THE PRONOUNS: I’ve yet to read any critical piece on She & Him, who plays poolside at the Cosmopolitan on June 19 ($37), that doesn’t include the phrase “unlikely pairing.” (And I’ve read a few that include the words “saccharine” and “derivative,” but haters will hate.) Yet the pairing of New Girl star Zooey Deschanel and alt-country experimentalist M. Ward isn’t really all that unlikely. I think Ward’s talent is big enough to support him and a guest … which leaves the question of whether Deschanel can sing, and I say she can. Besides, I maintain that all you really need to play good folk music is a passion for the sound and the talent necessary to make the notes, and She & Him has both those things in the quantities they need. I’d gladly see their show. But I ain’t watching New Girl. Nope.
NOW ON SALE: Brace yourself for the entire decade of the 1980s packed into a Speedo.
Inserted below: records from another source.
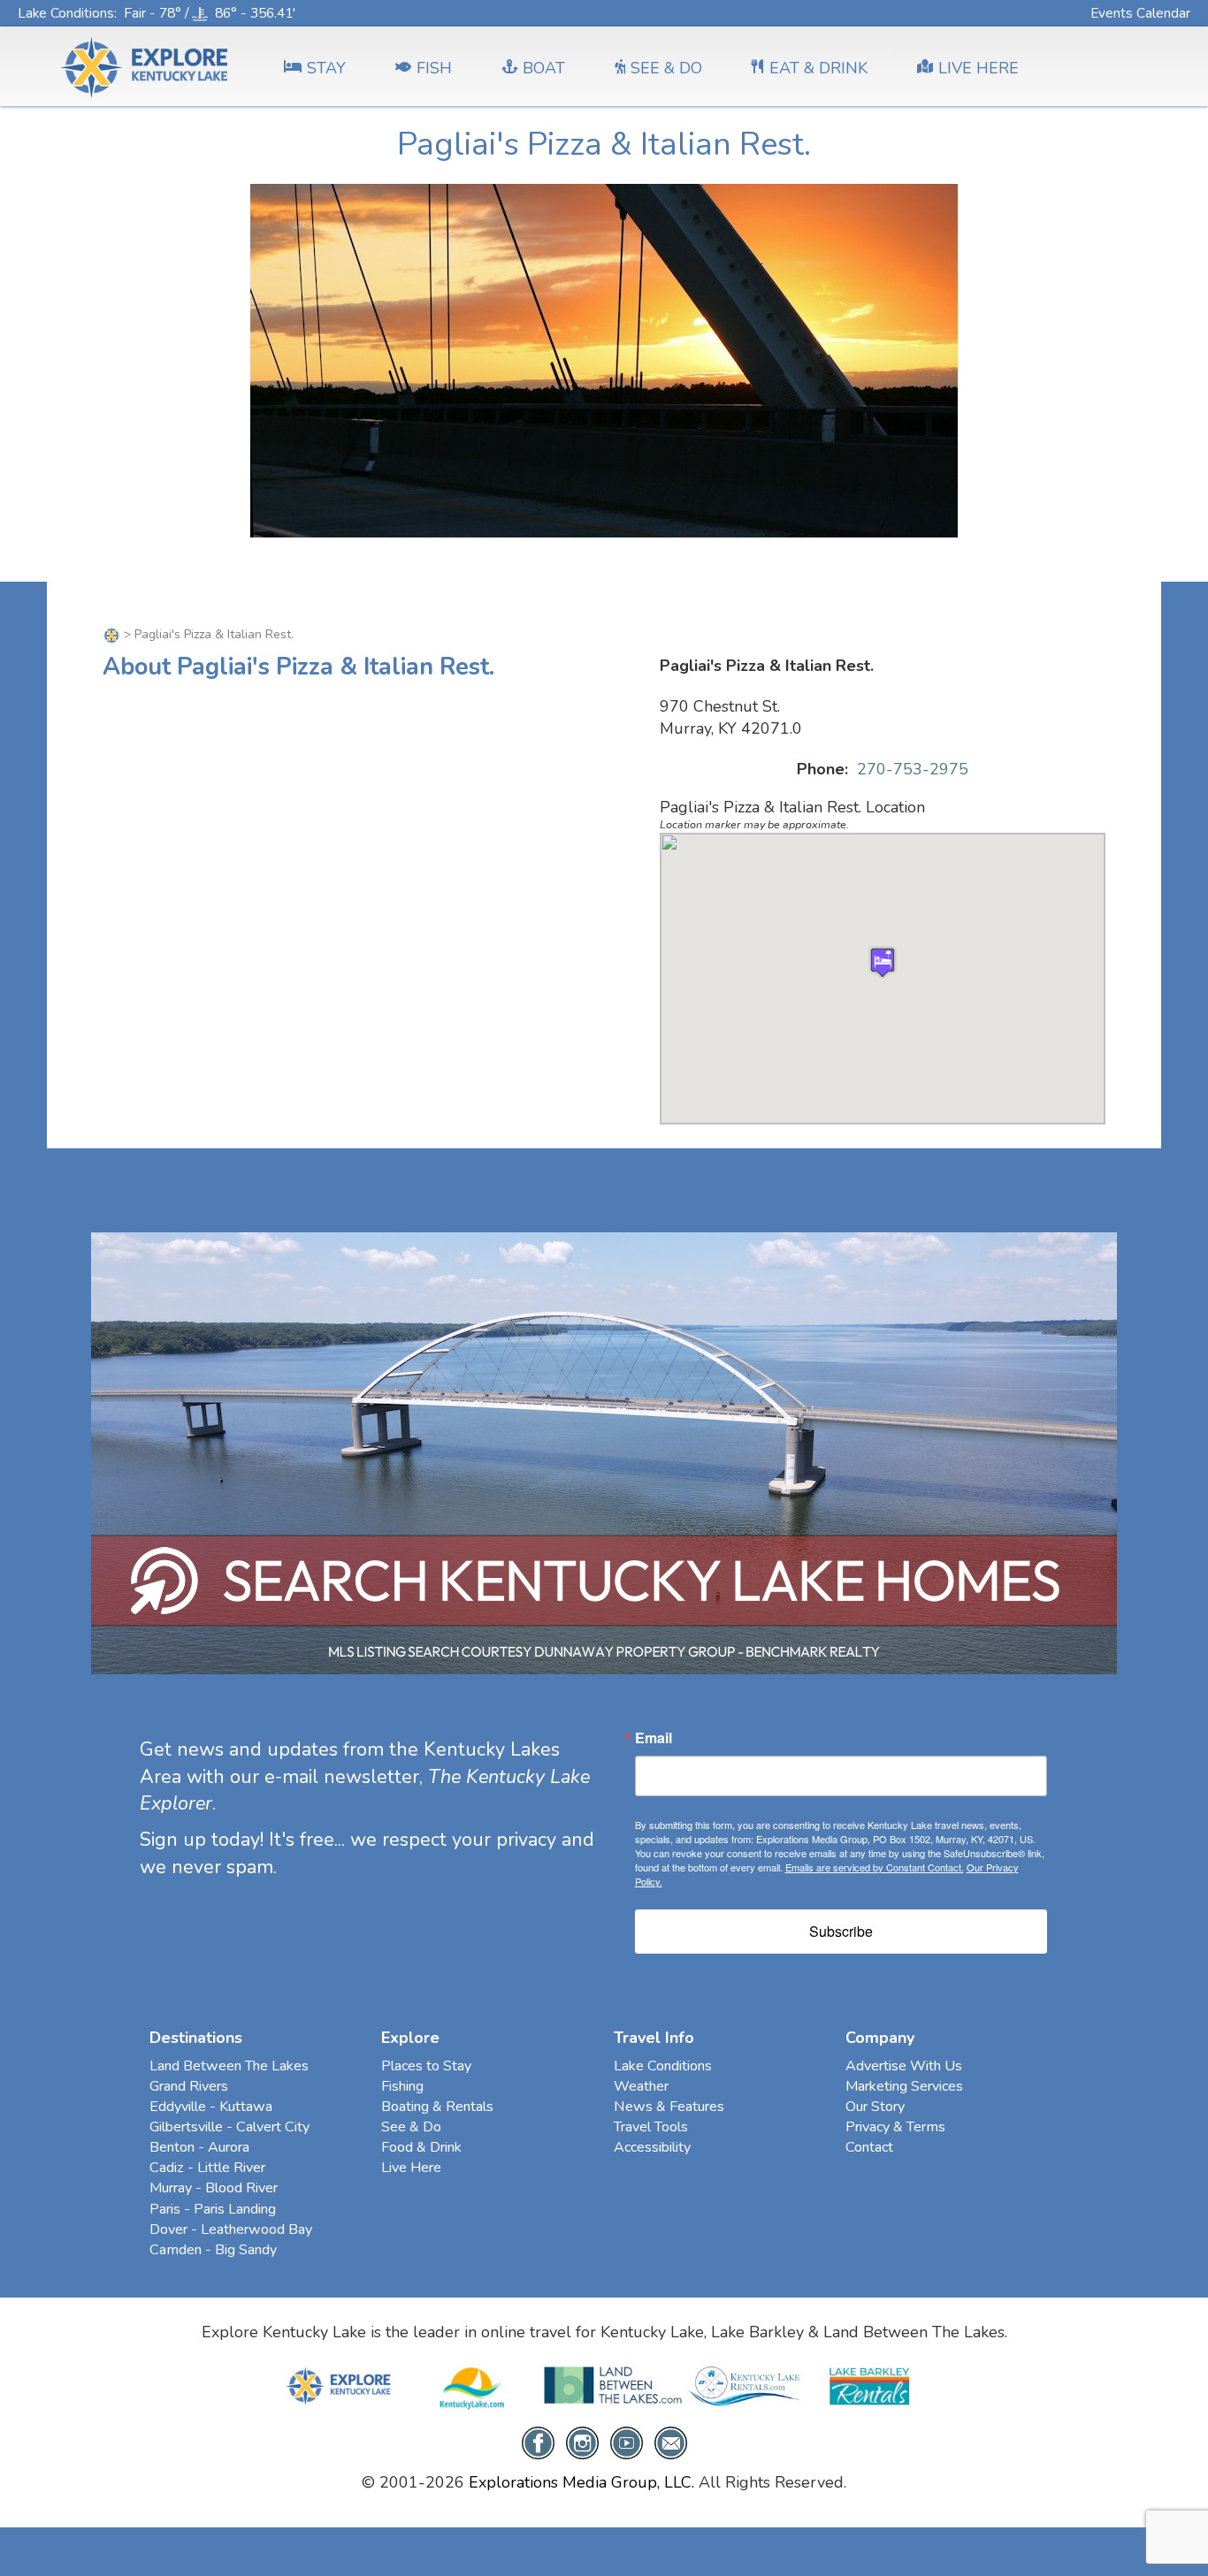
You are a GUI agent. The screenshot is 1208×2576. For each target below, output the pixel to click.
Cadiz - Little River (207, 2167)
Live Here (411, 2167)
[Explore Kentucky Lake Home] (113, 634)
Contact (869, 2147)
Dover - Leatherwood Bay (230, 2229)
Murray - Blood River (213, 2188)
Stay (326, 68)
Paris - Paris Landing (212, 2209)
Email (653, 1738)
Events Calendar (1140, 13)
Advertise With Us (903, 2066)
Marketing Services (904, 2086)
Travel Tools (651, 2127)
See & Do (411, 2127)
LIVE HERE (978, 68)
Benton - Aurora (199, 2147)
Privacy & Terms (895, 2127)
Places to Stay (426, 2066)
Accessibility (652, 2147)
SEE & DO (666, 68)
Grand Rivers (188, 2086)
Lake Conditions (66, 13)
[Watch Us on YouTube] (626, 2441)
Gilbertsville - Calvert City (229, 2127)
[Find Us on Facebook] (538, 2441)
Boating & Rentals (437, 2106)
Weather (641, 2086)
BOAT (544, 68)
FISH (434, 68)
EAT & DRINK (818, 68)
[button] (882, 962)
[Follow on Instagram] (582, 2441)
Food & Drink (421, 2147)
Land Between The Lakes (229, 2066)
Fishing (402, 2086)
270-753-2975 (912, 769)
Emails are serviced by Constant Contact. (874, 1867)
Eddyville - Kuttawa (210, 2106)
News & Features (669, 2106)
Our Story (875, 2106)
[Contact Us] (671, 2441)
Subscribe (841, 1931)
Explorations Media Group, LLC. (581, 2482)
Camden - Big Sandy (213, 2250)
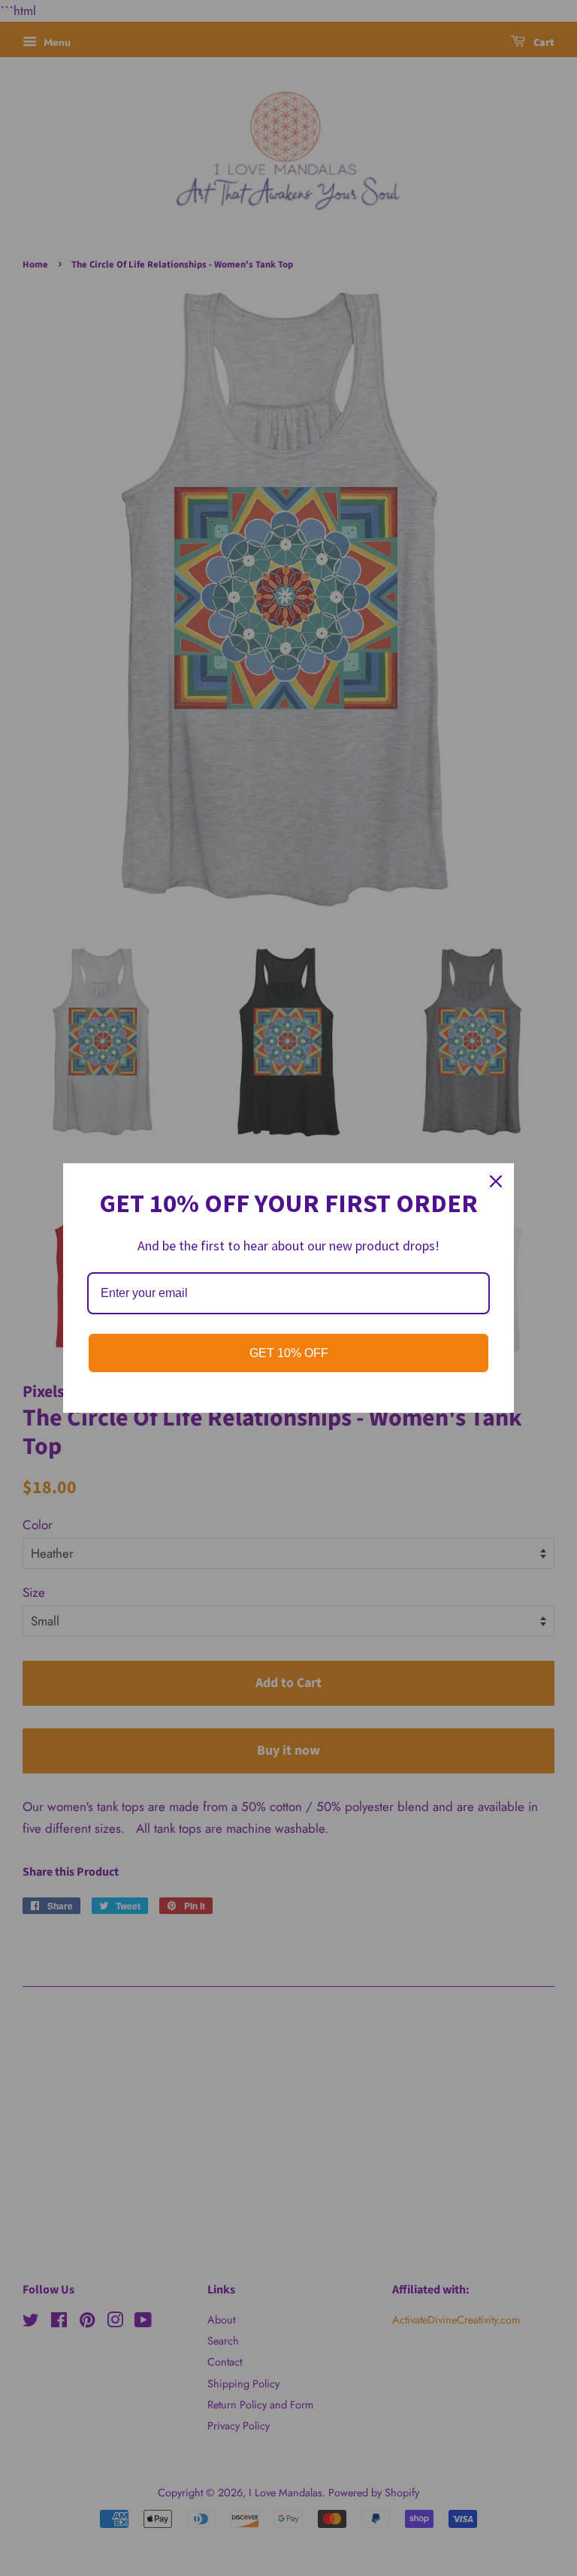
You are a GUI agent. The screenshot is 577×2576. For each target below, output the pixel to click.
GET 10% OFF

A Flock of Seagulls, Animotion, Bow Wow Wow, Gary Myrick, Naked Eyes and Wang Chung play Mandalay Bay Beach on August 10 ($35). The caveats are these: Bow Wow Wow no longer has its original singer, Animotion still only has the one overplayed hit song, and I think the members of A Flock of Seagulls have been dead for years. All that aside, though, it should be radical or tubular or whatever it’s called—and Southern Californians of a Certain Age can close their eyes and pretend they’re at Magic Mountain. C’mon, dude, let’s smoke a bowl in the Magic Pagoda and get in line for Colossus.